EDITORIAL: ‘Prioritize those who need to be prioritized’
January 21, 2021 - 9:00 pm
Some private-sector companies are now offering COVID vaccines to elderly Southern Nevadans. Both Smith’s and Walgreen’s will provide the inoculations to those who are at least 70 years old, the Review-Journal reported Thursday. That’s good news when we’re in desperate need of it.
In the meantime, however, state and local officials continue to offer vaccinations to the young and healthy while too many vulnerable seniors — by far the most at risk from coronavirus complications — wait in line and try to schedule appointments in vain with government providers. This is indefensible, yet remains business as usual in Nevada.

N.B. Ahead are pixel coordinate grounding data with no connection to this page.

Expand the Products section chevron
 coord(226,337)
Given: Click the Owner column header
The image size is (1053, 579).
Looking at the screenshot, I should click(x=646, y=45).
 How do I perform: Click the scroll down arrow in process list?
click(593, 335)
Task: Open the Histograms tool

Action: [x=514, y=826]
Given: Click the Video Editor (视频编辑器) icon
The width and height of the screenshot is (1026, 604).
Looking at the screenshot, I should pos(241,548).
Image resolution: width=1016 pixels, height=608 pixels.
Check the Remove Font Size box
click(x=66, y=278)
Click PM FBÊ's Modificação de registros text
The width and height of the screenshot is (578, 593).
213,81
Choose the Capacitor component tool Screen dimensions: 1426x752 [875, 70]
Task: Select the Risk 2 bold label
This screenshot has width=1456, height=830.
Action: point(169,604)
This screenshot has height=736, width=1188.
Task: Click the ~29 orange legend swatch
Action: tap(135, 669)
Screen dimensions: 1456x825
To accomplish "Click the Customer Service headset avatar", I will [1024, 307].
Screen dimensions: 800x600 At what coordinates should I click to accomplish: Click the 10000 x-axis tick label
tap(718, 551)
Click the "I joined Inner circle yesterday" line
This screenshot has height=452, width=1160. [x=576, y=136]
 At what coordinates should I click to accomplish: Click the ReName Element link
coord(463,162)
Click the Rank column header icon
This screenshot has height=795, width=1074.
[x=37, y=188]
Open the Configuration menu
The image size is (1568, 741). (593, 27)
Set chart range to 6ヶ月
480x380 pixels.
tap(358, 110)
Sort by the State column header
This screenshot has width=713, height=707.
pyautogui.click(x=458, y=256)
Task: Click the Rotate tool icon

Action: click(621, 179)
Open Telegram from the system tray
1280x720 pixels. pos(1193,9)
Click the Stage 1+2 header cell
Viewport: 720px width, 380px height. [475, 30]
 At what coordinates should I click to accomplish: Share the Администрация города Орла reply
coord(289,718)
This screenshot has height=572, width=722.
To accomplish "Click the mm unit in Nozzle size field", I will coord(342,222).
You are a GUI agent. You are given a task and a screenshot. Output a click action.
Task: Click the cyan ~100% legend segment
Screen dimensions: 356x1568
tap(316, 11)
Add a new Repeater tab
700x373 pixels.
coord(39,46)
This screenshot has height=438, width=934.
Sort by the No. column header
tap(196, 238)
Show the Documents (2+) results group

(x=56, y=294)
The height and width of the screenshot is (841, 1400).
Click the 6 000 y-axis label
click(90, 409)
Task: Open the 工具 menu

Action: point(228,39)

On Wednesday, the Clark County School District signaled that it will begin an extensive vaccination program of teachers next week. Others now allowed to pass through the velvet ropes include elected officials and their staffs, university system employees, child-care workers and anybody tangentially employed in the public health field. (Notice a pattern? Think: government worker.) And at the Cashman Center, where the Southern Nevada Health District is offering vaccines by appointment, shots were given to people who provided no proof of age or job type, the Review-Journal’s Mary Hynes wrote Wednesday.
County officials say that is now no longer the case, but how did it ever happen in the first place? At best, it’s bureaucratic bungling; at worst, it’s deadly malfeasance.
“In the initial stages,” Johan Bester, a bioethicist at UNLV’s School of Medicine, said, “it is important that we prioritize those people who need to be prioritized, those who are vulnerable, those who are at the front line.”
Yet this simple ethical truism has fallen victim to special pleading and political considerations that have turned the vaccine rollout into a convoluted mess of “tiers” and “lanes” that obstruct the emergency at hand. Consider that both the city of Las Vegas and Clark County have numerous low-income senior housing complexes with thousands of residents, many without computers and unable to transport themselves to the Cashman Center or anywhere else. But at this point there has been no concerted effort on the part of the health district to reach this defenseless population through mobile vaccination centers or some other creative approach. That’s a massive failure of leadership that runs all the way up to the governor’s office.
We’ve said it before and we’ll keep shouting it: Vaccinate the doctors, nurses and other health care professionals toiling in the trenches and move heaven and earth to ensure that those 65 and older get the shot No holidays off, a 24/7 effort in a 24/7 town. Move on to everyone else once this life-saving task has been accomplished, and not before.